Begin
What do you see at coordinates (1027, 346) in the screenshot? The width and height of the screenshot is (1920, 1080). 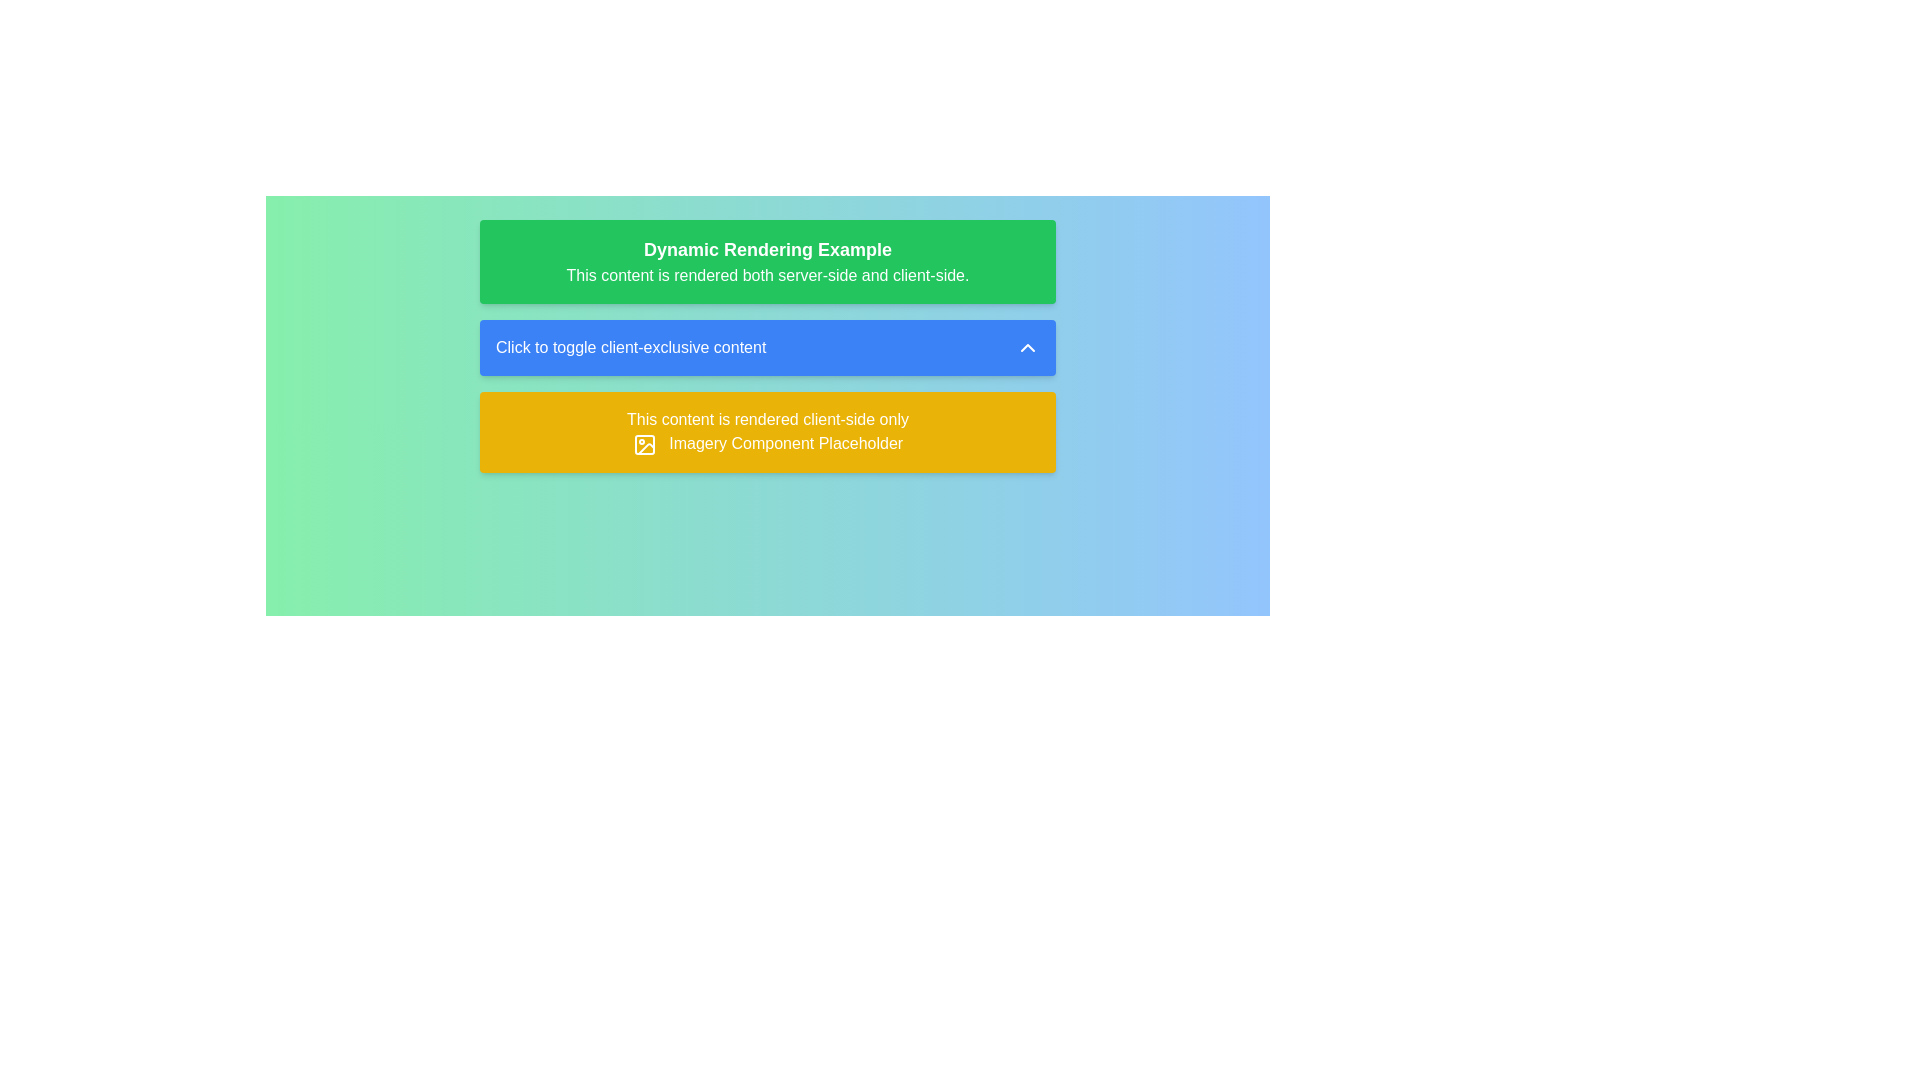 I see `the toggle button located in the top-right corner of the blue rectangular section containing the text 'Click to toggle client-exclusive content'` at bounding box center [1027, 346].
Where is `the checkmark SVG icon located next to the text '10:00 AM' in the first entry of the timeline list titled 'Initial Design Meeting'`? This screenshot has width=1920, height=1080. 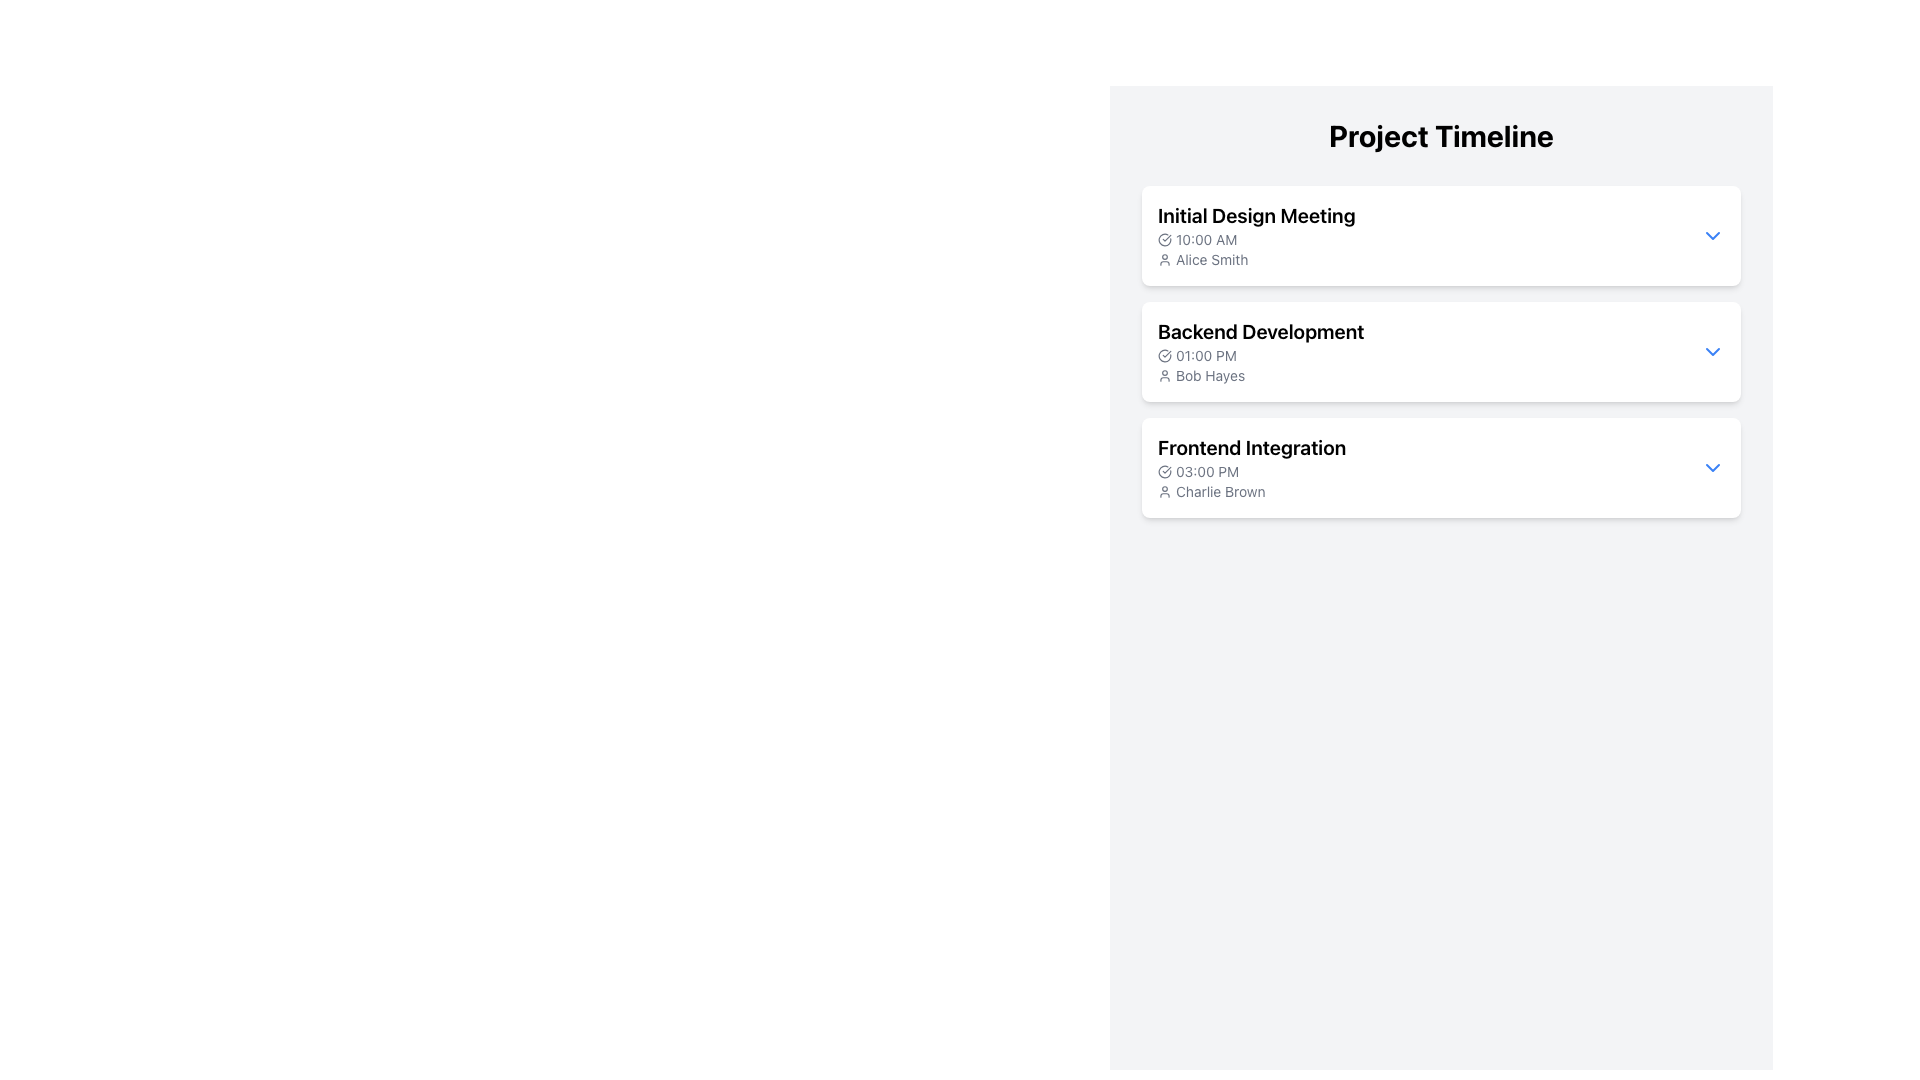
the checkmark SVG icon located next to the text '10:00 AM' in the first entry of the timeline list titled 'Initial Design Meeting' is located at coordinates (1165, 238).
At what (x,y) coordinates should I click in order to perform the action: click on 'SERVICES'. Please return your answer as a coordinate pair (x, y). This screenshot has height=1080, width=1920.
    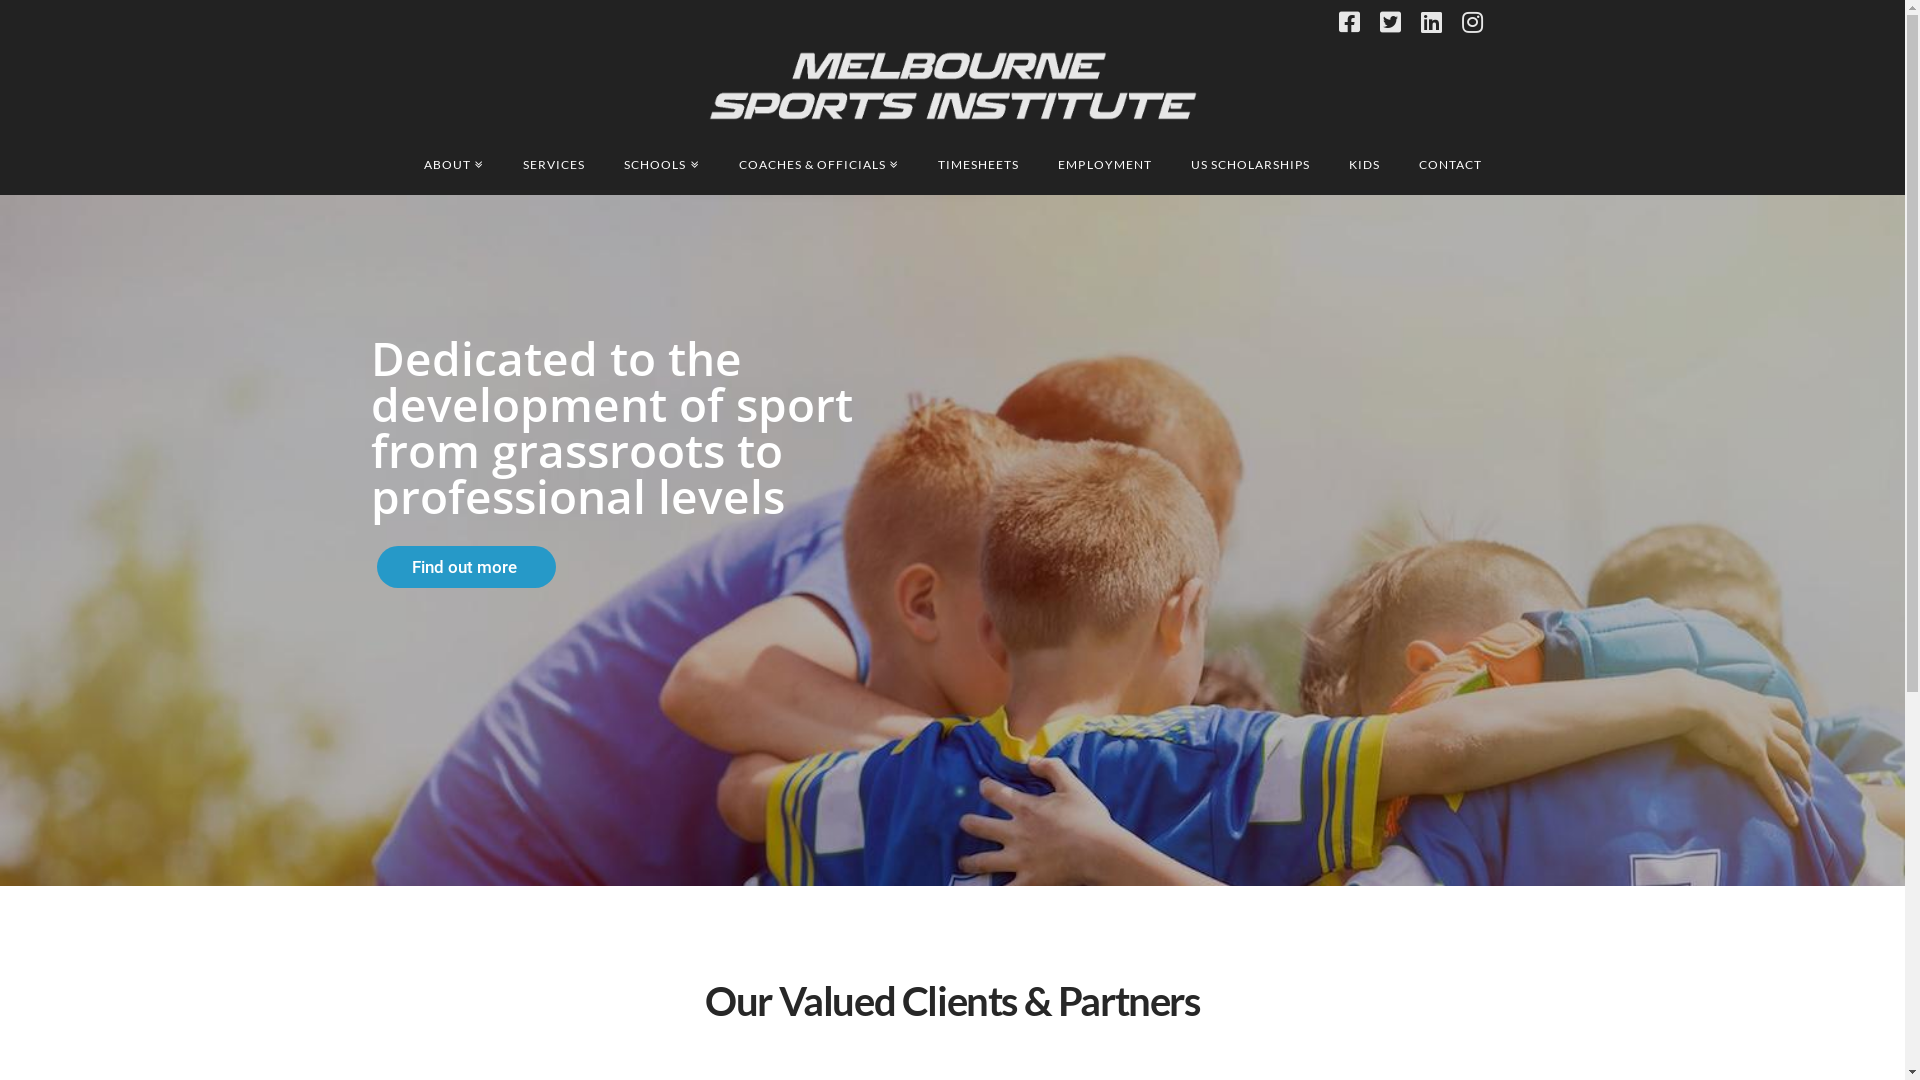
    Looking at the image, I should click on (553, 164).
End
Reproduce the stretch from the line containing "At what (x,y)" through the end of the records, with "SERVICES" changed to "PRODUCTS" and nothing else altered. Leave the pictures out.

_Exercise output_
At what (x,y) coordinates should I click in order to perform the action: click on 'PRODUCTS'. Please return your answer as a coordinate pair (x, y). This screenshot has height=1080, width=1920.
    Looking at the image, I should click on (553, 164).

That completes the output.